Data Eng Weekly

Hadoop Weekly Issue #147

29 November 2015

With the holiday in the US, it was a relatively light news week, but there are good technical articles covering stream processing, Spark, and more. Also, there were a number of releases—Apache Drill, Apache Flink, and Apache Kafka.


This post describes Apache Flink's DataStream API by way of an example program that processes Tweets from the Twitter API. It covers setting up a local development environment, how to write a custom StreamGenerator (of Tweets), and how to run the program via the Flink command-line utils.

This presentation gives a practical overview of two popular stream processing frameworks—Apache Storm and Apache Spark Streaming.

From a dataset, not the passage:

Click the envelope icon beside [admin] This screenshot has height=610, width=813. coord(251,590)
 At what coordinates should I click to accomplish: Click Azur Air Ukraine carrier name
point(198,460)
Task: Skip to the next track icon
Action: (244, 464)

There's some advice about both (including pros and cons of each) as well as some rules for when to use one or the other.

This post describes four ways to integrate R with Hadoop. There's also an example of using the RHadoop library for interacting with data in HDFS and running a MapReduce job.

The morning paper covered "Asynchronous Complex Analytics in a Distributed Dataflow Architecture," which looks at mechanisms to increase performance of machine learning calculations in distributed systems like Hadoop and Spark. The authors have built a prototype atop of Spark using Asynchronous Sideways Information Passing (ASIP), which has different characteristics from the Bulk Synchronous Parallel model typically used. The paper describes some of the challenges of the implementation and describes the performance.

The MapR blog has a brief introduction to pyspark, the Python bindings for Apache Spark.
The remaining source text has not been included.